[START OF Records for processing]
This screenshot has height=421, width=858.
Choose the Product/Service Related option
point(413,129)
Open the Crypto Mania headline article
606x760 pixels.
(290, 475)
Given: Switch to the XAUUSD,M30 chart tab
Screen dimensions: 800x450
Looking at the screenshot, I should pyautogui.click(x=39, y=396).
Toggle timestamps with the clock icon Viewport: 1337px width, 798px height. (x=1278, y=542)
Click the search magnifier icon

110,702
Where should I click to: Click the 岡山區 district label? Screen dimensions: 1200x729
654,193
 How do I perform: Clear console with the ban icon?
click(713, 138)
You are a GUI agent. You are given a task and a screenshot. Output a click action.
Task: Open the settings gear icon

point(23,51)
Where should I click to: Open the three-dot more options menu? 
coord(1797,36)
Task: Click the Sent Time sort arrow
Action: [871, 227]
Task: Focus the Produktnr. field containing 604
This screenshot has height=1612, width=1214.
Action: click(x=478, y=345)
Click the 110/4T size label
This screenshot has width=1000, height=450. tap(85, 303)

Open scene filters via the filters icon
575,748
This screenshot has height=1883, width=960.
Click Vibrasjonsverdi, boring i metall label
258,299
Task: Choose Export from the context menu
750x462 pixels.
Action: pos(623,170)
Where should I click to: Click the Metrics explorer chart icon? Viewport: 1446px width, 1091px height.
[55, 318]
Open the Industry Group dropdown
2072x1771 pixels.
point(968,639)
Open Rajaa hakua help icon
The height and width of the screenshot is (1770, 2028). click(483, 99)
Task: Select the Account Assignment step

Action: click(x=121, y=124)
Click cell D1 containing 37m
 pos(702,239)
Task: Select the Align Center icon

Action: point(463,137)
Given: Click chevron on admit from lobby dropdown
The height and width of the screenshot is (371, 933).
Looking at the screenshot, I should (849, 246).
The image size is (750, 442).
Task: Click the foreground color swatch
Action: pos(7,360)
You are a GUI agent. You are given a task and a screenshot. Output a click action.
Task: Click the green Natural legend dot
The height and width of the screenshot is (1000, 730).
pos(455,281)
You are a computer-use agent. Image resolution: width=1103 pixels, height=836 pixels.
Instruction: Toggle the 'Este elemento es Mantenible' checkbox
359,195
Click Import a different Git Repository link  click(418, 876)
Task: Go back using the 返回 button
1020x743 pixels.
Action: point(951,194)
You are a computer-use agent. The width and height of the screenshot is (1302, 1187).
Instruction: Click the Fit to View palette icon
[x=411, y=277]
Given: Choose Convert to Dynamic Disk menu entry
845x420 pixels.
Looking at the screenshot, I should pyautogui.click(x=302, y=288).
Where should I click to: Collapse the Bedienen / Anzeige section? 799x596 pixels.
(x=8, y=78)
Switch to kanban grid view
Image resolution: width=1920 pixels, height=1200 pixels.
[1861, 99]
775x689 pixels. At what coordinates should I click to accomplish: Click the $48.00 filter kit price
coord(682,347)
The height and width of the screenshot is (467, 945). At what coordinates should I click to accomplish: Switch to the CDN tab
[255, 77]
[END OF Records for processing]
Aim: Copy the items word for word, starting at the line that contains "775x689 pixels. At" and ending at the last line of the items, with both ends included.

Solution to this exercise:
775x689 pixels. At what coordinates should I click to accomplish: Click the $48.00 filter kit price
coord(682,347)
The height and width of the screenshot is (467, 945). At what coordinates should I click to accomplish: Switch to the CDN tab
[255, 77]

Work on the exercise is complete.